Brokerage reinvests commissions into community
When Bryant Mitchell married his wife, Audrey, in 2011, they began listening to Dave Ramsey’s radio show. Both had college debt and wanted to learn how to get on their feet financially.
One of Ramsey’s principles was tithing. Prior to that point in time, Mitchell wasn’t in a place where he could donate a good chunk of his time, knowledge and money to others. Now, however, he is, and he’s building the culture within his real estate company, Bryant Real Estate Group, to do the same.
“That really changed our whole mindset on the way we look at our numbers,” Mitchell said of his family’s financials. “Why not carry those traits over to the brokerage?”
Mitchell started the firm in November 2014, and while considering the constants of West Michigan companies that have come and gone through the years, he realized he wanted his company to have a nucleus of giving.

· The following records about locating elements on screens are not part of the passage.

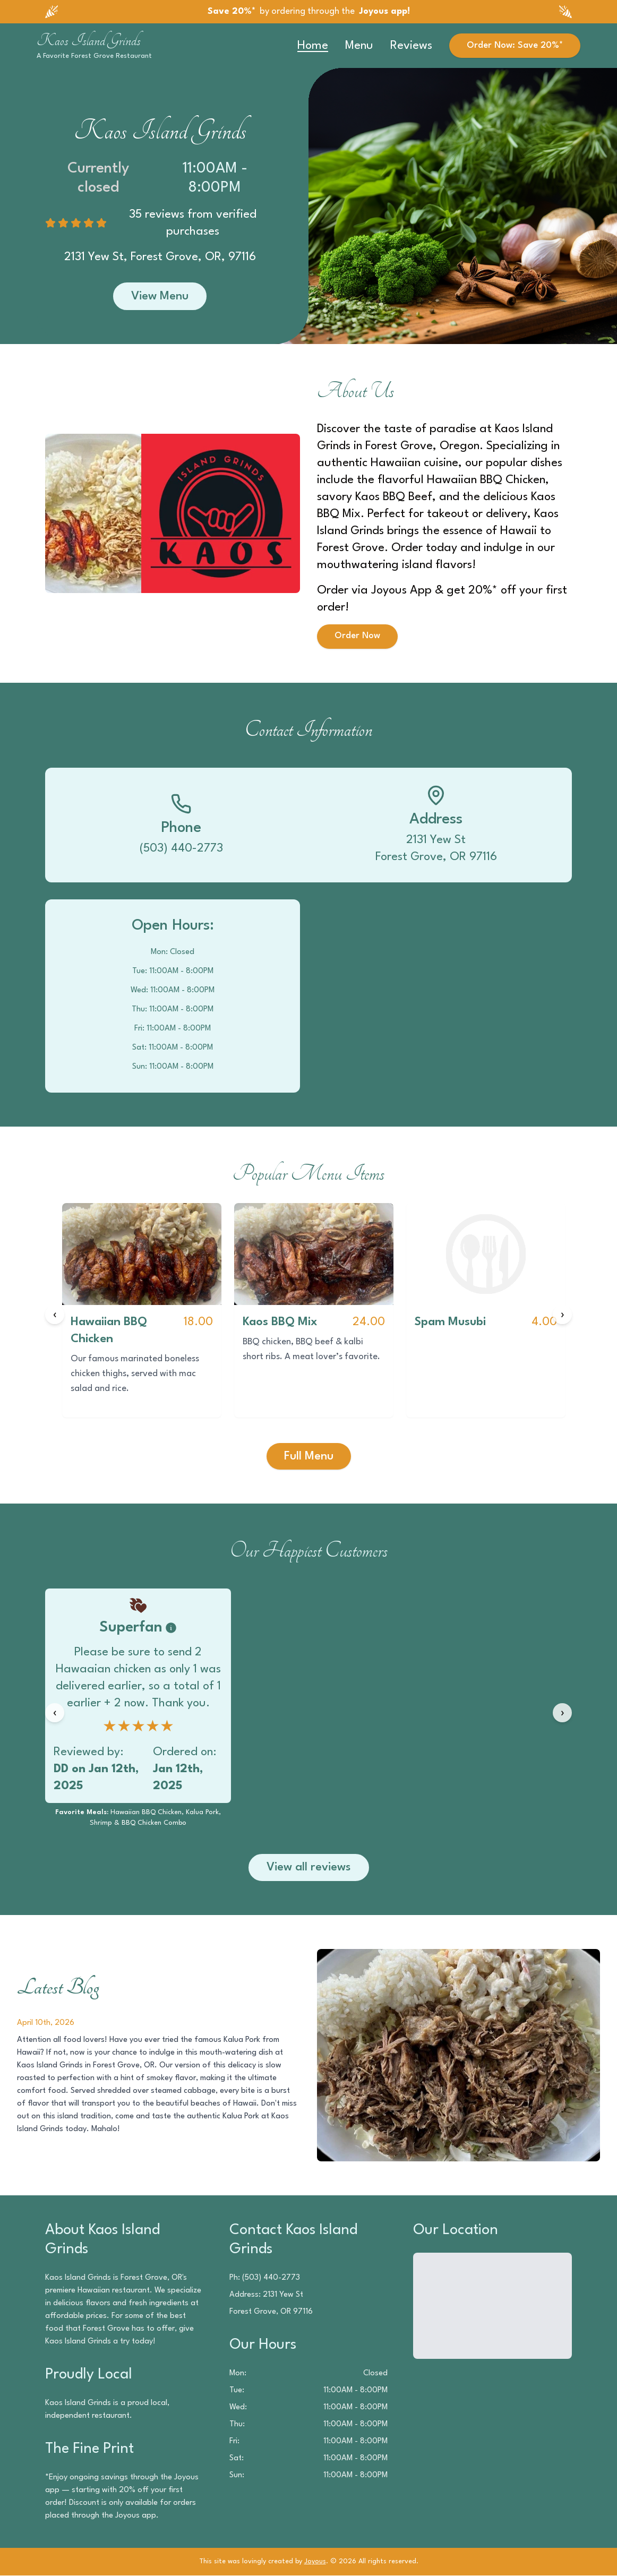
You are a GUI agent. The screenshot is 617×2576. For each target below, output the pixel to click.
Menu (359, 45)
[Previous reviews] (54, 1712)
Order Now (357, 636)
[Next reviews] (562, 1712)
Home (312, 45)
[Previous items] (54, 1314)
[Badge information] (171, 1627)
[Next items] (562, 1314)
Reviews (411, 45)
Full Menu (308, 1456)
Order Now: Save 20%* (515, 45)
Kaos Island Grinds (89, 40)
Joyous (315, 2561)
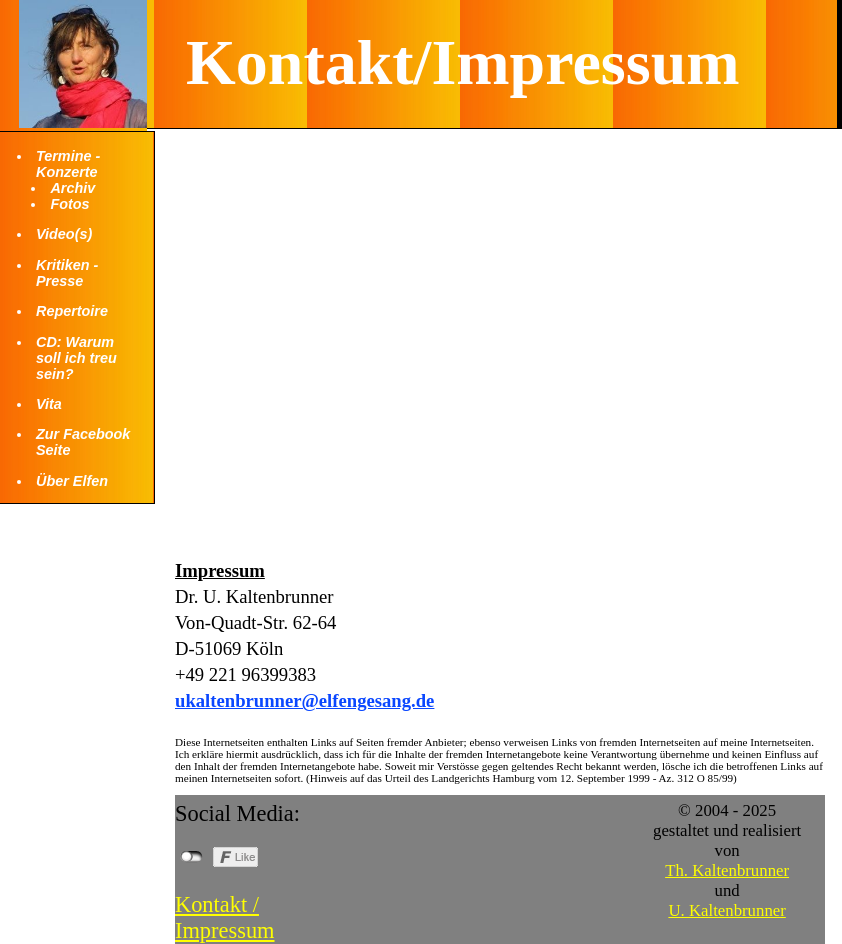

When he founded the brokerage, he didn’t have any agents, so he was simply giving 10 percent of his commissions to causes about which he cared. As agents came aboard, they wanted to know what percentage of the commissions were being set aside for day-to-day costs, including marketing.
Many real estate firms invest in websites such as Zillow or Trulia to generate leads, and sometimes those investments can reach into the tens of thousands of dollars. But Mitchell would rather invest 10 percent of his company’s commissions into the community, hoping to see long-term relationships develop through those investments.
“Instead of depositing into the account of another company, how about we benefit Grand Rapids?” Mitchell said. “Why not benefit what you’re reaping from? It’s sowing and reaping. Eventually, the consumers will say they know me, love me, trust me.”
With the 70-30 model, 30 percent of an agent’s commission goes back to the brokerage, and a third of that amount gets put into the community. The giving model was implemented in July 2015, and that year the brokerage gave more than $11,000 to area organizations. This year, Mitchell is shooting for more than $40,000.
“There have been some agents this did not work for,” Mitchell said. “We’ve had to trim the tree for it to blossom properly. Some of them are very successful agents, but the culture we’re trying to develop here is more than selling a house.”
While the money going to the community normally wouldn’t go into the pocket of the agents anyway, Mitchell is more concerned with additional buy-ins from the agents.
The money also doesn’t come from homebuyers or sellers, but Mitchell does ask for their preferences when it comes to donating to organizations, for instance, the STAY program — Serving Teachers and Youth, which allows the sellers or buyers to choose from a list of Bryant Real Esate default organizations: Kentwood Public Schools, Red Cross, Veteran Affairs Program, ICCF, local churches, Ronald McDonald House and Gilda’s Club Grand Rapids.
He wants his six agents — with six more coming on within the next quarter — to donate money, knowledge or time to the community. On Mondays, for example, agent Darren Defever heads to Kids’ Food Basket to pack lunches. The other agents — Jennifer Sarda, Pam Afton, Patricia Purdum and Mark Bates — take part in similar initiatives.
As a graduate of Kentwood High School, Mitchell said the Kentwood school district is one of his main focuses. He hopes that giving back will foster the reputation of his work within the area.
In 2014, there were 778 homes sold in the Kentwood Public Schools area. With an average sale price of $140,000, Mitchell said that would mean giving more than $325,000 back to the community. He said he hopes his brokerage will eventually handle a quarter of those sales, which would net the community more than $80,000.
Those dollars could provide the school district money for the arts, class trips, teaching supplies, athletic programs or grounds upkeep. And eventually, when parents need a real estate agent, someone might say, “That agency sponsored the T-ball team,” establishing that “know me, love me, trust me,” relationship.
“Everything you do in life doesn’t have to give you a sale right now,” Mitchell said. “My agents should have personal initiatives that they see value in helping. It doesn’t have to be money. Once you start doing it, it opens your eyes to the rest of the world.”
Mitchell said he believes he was brought up by his parents to be well-rounded and to care about others, but he hopes his twin boys will be even more aware of other people’s needs. He said it’s important to him that his children are involved in the community from an early age.
He believes the large companies that call West Michigan home have done an exceptional job of giving back and that it’s time the smaller companies become part of that, as well.
“We don’t have to go to New Orleans or even Detroit,” he said. “There are 30,000 families in Grand Rapids that are homeless. Grand Rapids is doing incredible, the suburbs are incredible. Where’s the money going? Why aren’t we pouring it back into the community?”